Croatia

Jewish settlers had to wait until the death of Austria’s Catholic and very anti-Semitic Archduchess Maria Theresa and the ascension of her tolerant son, Joseph II, to gain the right to establish communities in northern Croatia, which at the time had been Habsburg territory for nearly three centuries.

Inside view of the synagogue of Dubrovnik with its bleu ceiling
Synagogue of Dubrovnik ©flickr (Sebastià Giralt)

Except for the probable existence of a synagogue in Osijek (Roman Mursa) and a few rare references in documents between the twelfth and fifteenth centuries, a prior Jewish presence in the region was unremarkable. Before Joseph II’s 1781 edict of tolerance, however, a few cities, like Krizevci, Koprivnica, Bjelovar, and Osijek, did permit Jewish merchants to spend a maximum of three days here during fairs, but only in exchange for a hefty tax. Then, in 1688, the Austrian army deported 500 Jews from Belgrade to work as slaves in Osijek, which had just been taken back from the Turks. A few decades later, Jews were allowed to settle in certain cities temporarily in order to guarantee a good supply of garrisons.

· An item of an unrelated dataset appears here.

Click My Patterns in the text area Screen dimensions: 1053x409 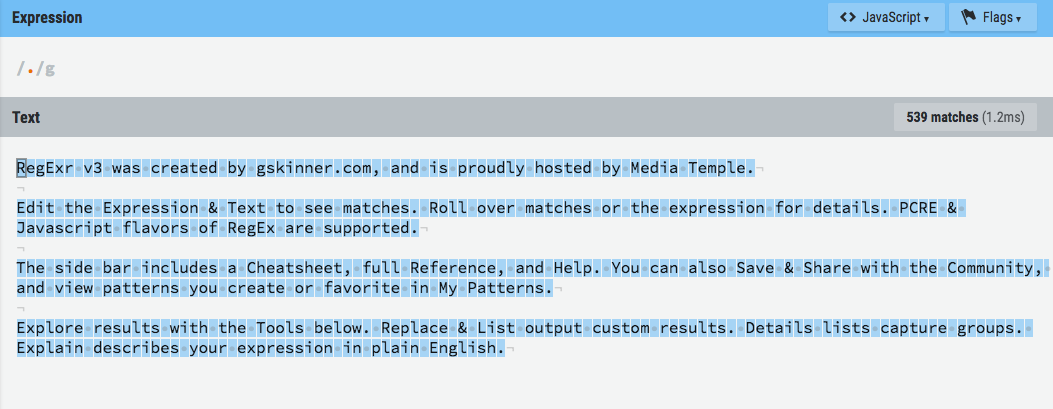tap(494, 288)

It was not until 1867, the year the Jews achieved total emancipation under the Austro-Hungarian Empire, that their communities began to develop in Hungary, of which northern Croatia formed an integral part at the time. Croatian Jews numbered 13,500 in 1880, and reached 20,000 by 1900, the vast majority of them Ashkenazi. Jewish fathers devoted to intellectual and commercial pursuits were succeeded by sons who were lawyers, doctors, and journalists. For these younger generations, moreover, Croatian had quickly become a maternal language.

Gates at the cemetery of Zagreb
Mirogoj Cemetery of Zagreb. Photo by Petra 81 – Wikipedia

After the First World War, the country was absorbed into the Serbian kingdom. This change, coupled with an upsurge in anti-Semitism fueled by local nationalism and right-wing extremism, made assimilation more difficult. Zionists took control of the community’s major institutions, while a segment of the Jewish youth was drawn to the underground Communist movement.

When Germany invaded Yugoslavia in April 1941, it installed an independent puppet government in Zagreb led by Fascist nationalist president Ante Pavelic. Soon after, the Ustashis, German army auxiliaries living throughout the Yugoslavian territory, attacked the Jewish community, seizing property, executing or sending residents to concentration camps (most notably in Jasenovac)- all with the aim of effecting a Final solution. In the spring of 1943, Croatia’s concentration camps were emptied of their Jewish prisoners, who were soon exterminated in Auschwitz. The Roman Catholic Church managed to spare a few hundred Jews married to Christians; others fled to the Italian-occupied zone, while a few hundred more joined the ranks of the Resistance. At the time of the liberation, over 80% of the 25,000 Jews living in Croatia in 1941 had been killed. Meanwhile, half the survivors quickly emigrated to Israel. The country’s Jewish community, though still active, consists today of fewer than 2,000 members, half of whom live in Zagreb.